SRM, or sample ratio mismatch, is a problem with experiments characterized by there being too many units in some groups, and too few in others. The example below is an exposure crosstab of an experiment that has SRM. Even though the group percentages may look similar, if an assignment system is actually splitting traffic evenly, an imbalance this extreme (or more) would have less than a 0.01% chance to occur randomly.
Why SRM Is An Issue
SRM is an issue because it is usually non-random; the extra or missing traffic is not identical to the original traffic. How can SRM occur?- A bug causes a users’ client or browser to crash before a log for the exposure can be sent.
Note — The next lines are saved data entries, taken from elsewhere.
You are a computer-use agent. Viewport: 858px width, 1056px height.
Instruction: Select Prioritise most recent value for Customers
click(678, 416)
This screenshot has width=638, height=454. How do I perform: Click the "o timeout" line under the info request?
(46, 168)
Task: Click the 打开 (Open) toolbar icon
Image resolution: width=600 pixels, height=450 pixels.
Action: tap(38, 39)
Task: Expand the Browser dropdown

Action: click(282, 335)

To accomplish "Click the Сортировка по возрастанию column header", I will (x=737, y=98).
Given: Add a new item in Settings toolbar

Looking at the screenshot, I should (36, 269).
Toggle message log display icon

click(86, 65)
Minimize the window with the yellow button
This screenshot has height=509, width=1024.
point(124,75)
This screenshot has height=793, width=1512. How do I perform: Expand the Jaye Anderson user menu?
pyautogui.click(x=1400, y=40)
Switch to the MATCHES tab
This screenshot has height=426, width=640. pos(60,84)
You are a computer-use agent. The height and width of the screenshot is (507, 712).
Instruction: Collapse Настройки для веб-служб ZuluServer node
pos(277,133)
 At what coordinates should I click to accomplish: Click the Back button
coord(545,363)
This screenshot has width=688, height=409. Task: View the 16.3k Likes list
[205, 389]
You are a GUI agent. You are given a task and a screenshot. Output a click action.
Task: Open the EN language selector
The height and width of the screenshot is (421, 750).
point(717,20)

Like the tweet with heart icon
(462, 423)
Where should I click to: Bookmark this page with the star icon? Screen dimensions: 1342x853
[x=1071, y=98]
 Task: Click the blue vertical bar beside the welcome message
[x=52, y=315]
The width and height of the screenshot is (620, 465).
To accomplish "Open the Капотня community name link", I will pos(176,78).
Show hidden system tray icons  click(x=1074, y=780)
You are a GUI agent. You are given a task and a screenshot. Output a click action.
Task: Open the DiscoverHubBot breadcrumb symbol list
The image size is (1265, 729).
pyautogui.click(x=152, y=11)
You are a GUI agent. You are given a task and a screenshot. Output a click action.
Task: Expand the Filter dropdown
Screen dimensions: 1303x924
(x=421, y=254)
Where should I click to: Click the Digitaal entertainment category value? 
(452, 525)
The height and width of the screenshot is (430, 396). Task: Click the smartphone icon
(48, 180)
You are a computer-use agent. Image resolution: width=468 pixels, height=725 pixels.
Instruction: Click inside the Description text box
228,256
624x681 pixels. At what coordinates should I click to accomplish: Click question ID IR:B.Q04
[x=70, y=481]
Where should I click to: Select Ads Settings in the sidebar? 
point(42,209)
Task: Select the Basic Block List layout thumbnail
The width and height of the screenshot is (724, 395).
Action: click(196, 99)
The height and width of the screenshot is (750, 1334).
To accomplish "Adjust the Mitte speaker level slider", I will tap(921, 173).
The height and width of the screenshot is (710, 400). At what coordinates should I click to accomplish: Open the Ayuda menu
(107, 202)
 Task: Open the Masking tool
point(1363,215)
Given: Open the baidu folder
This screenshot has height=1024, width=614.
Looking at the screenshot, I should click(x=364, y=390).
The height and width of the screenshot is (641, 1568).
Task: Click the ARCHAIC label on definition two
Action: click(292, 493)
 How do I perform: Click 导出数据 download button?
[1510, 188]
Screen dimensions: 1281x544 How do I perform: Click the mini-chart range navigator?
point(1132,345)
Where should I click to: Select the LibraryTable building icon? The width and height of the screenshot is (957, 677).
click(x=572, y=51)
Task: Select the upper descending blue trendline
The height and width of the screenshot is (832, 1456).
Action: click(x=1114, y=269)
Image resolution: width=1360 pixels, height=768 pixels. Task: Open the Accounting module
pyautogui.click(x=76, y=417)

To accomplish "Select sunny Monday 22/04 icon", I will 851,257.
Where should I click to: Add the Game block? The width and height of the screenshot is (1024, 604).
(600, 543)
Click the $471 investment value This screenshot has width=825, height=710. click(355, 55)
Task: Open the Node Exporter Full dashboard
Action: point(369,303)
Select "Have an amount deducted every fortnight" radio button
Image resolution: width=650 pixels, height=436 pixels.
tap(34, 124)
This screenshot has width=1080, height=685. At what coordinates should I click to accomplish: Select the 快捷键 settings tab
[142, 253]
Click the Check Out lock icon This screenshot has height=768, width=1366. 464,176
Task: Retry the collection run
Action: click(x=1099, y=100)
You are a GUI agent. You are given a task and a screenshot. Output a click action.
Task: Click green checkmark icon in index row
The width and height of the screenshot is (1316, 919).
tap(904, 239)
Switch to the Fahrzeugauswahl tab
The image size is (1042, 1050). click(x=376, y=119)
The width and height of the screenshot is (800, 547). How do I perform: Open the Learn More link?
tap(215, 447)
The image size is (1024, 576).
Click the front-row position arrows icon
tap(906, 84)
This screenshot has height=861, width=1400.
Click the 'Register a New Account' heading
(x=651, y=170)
The users who don’t come back are not re-exposed and included, but those that do come back are. This leads to bias in measurement
- A conditional dependency causes “who is exposed” to be filtered by some characteristic for one or many groups, meaning the groups are not identical to other groups, biasing measurement
- A script is bulk-exposing users going through 1 group at a time, and logs are truncated after a certain count - meaning the last group’s exposures are truncated.
How SRM is detected
Detecting SRM is generally done by using a chi-squared test, which is a common and accepted way to analyze categorical data to understand if observed frequencies match expected frequencies. For example, in the experiment above we expect an even distribution of 167.85k units per group, and observe [166.08k, 171.18k, 166.30k]. If the p-value of the test is low, we reject the null hypothesis that the groups are identical and conclude that there is a difference between the groups’ observed and intended/expected assignment rates.What to do if an experiment has SRM
On Statsig, SRM will create a warning or failure state on an experiment’s health check when detected - depending on how extreme the SRM is.